Innovation is what drives our industry. The future of our business lies in attracting young people who are hardwired to solve business problems in innovative and creative ways.
So what motivates millennials who’ve been raised on digital social interactivity with an abundance of resources? It’s the need to use knowledge they’ve gained and implement it in meaningful ways.
Millennials are more intrinsically motivated by meaningful work and access to training than they are by extrinsic motivators such as compensation. As a cohort they have a hunger for information and access it more freely, more transparently and faster than any generation before them. In traditional organizational structures that require young staff to pay their dues in a “sink or swim” performance mentality, it’s easy to stifle their motivation.
The advertising and communication industries have long worshipped at the altar of creativity, though when we look for innovation we must understand there’s a fundamental difference between creativity and innovation. Creative people are passionate, sensitive, curious and open to new experiences, but perhaps better at identifying problems than solving them. An innovator is a person who can turn a brilliant idea into a successful service, product, message or experience.
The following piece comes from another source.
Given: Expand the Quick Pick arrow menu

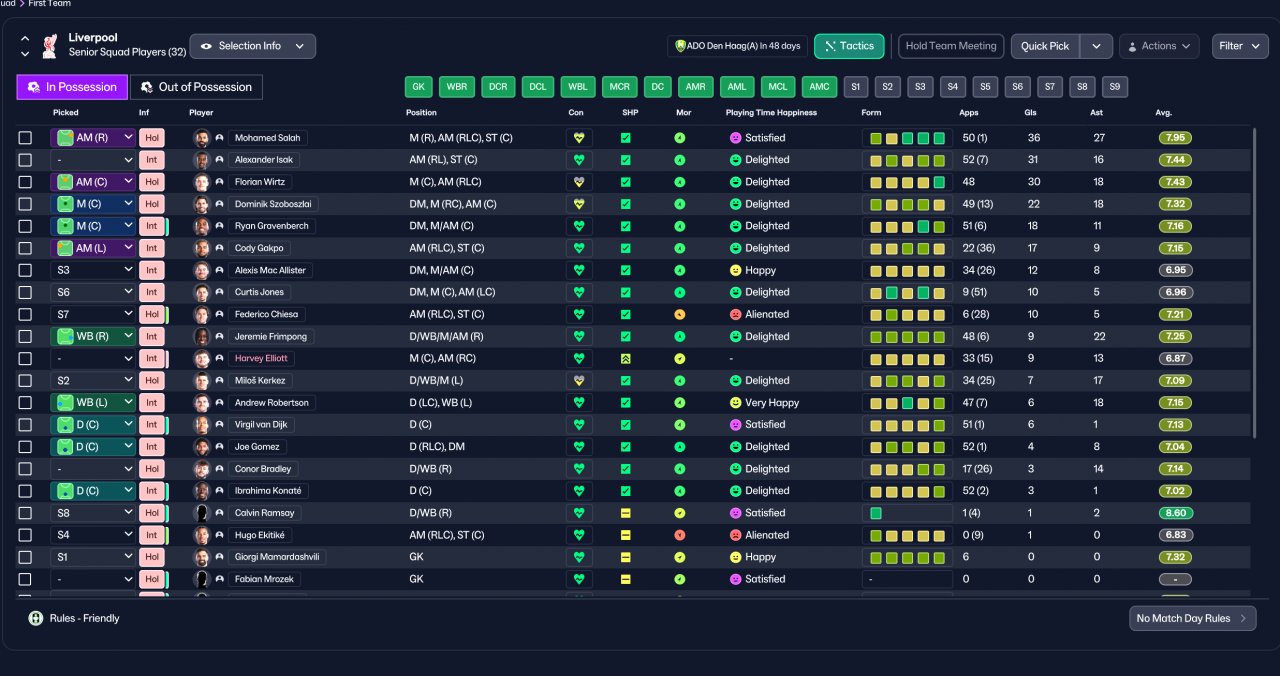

Given the proper tools, creatively inclined people can become strong innovators and confidently apply their creativity to solve business problems. This includes millennials. However, skills development is often seen as a complex and expensive proposition for agencies to invest in on their own. Compounding the issue is an uncertain connection between investing in employee training and seeing a return on that investment.
Fairfax Cone, founder of Foote, Cone and Belding, observed many years ago that an agency’s greatest asset was its employees. That axiom is even more true today. The companies that nurture innovation win. The issue is recommitting to the belief that the success of our industry is built on the shoulders of highly engaged, problem-solving people.
The solution is to harness millennials’ ability to learn faster and provide them with greater opportunities to engage, while also supporting their need to build skills in framing business problems, thinking creatively and executing effectively. Millennials want to learn faster and contribute sooner, and innovative thinking skills can be built with learning, practice and mentorship.
One example of the kind of training available is the Hyper Island Master Class series, which took place in Vancouver last week. Another I’d put in a plug for (full disclosure: I work for the ICA) is the ICA’s CAAP professional accreditation program.
We are committed to finding ways to expand access to this program by unbundling all the skills offered within the CAAP program while providing direct access at an individual course level. Our goal is to bridge the gap between what people need to excel and what employers need to see as a tangible return on an investment in training.
The need for R&D in today’s business capital landscape is well documented. Only recently did the critical nature of human capital development start to be addressed. Development of the capabilities of our people is at least equal in importance to the business capital development of systems and processes. The time to shift the paradigm of what investment in “development” really means for our industry and for our people is now. The industry as a whole will be the better for it.
Suzanne Filiatrault is director, talent development at the Institute of Communication Agencies (ICA).